-- What you will do --
From the line that contains "Viewport: 1271px width, 617px" down to the final line of the listing below, set down every line exactly, both ends included, and drop the pictures.
[[ Given entries, beginning ]]
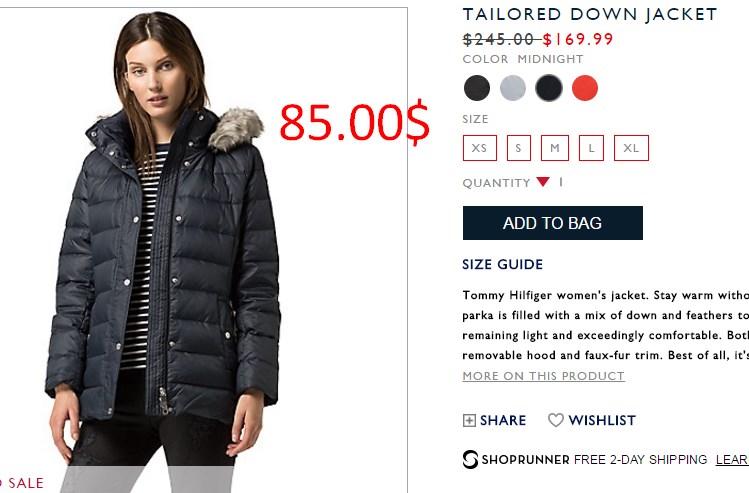Select the black color swatch

click(477, 88)

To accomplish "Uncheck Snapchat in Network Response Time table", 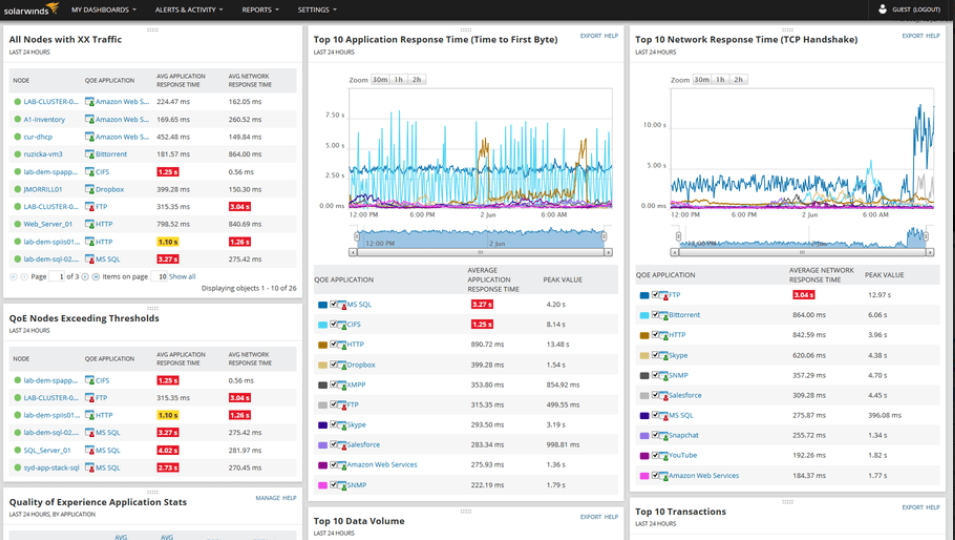I will pos(657,435).
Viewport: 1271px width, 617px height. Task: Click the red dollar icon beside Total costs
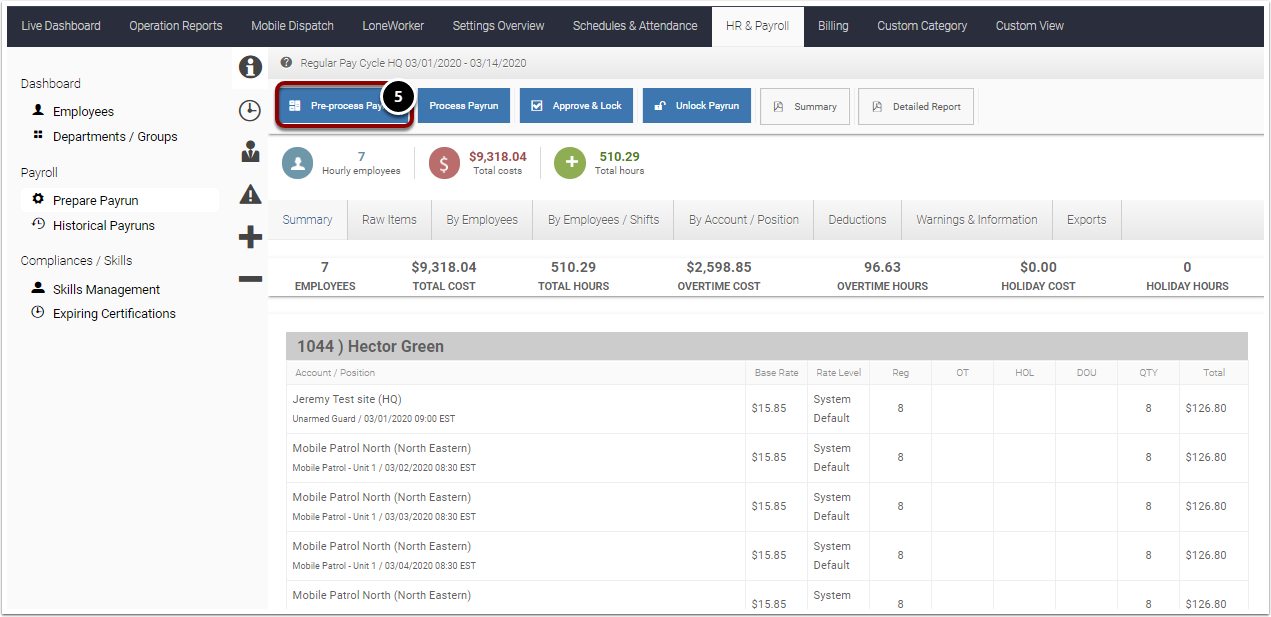coord(443,162)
[[ Given entries, end ]]
-- Response box --
Viewport: 1271px width, 617px height. Task: Click the red dollar icon beside Total costs
coord(443,162)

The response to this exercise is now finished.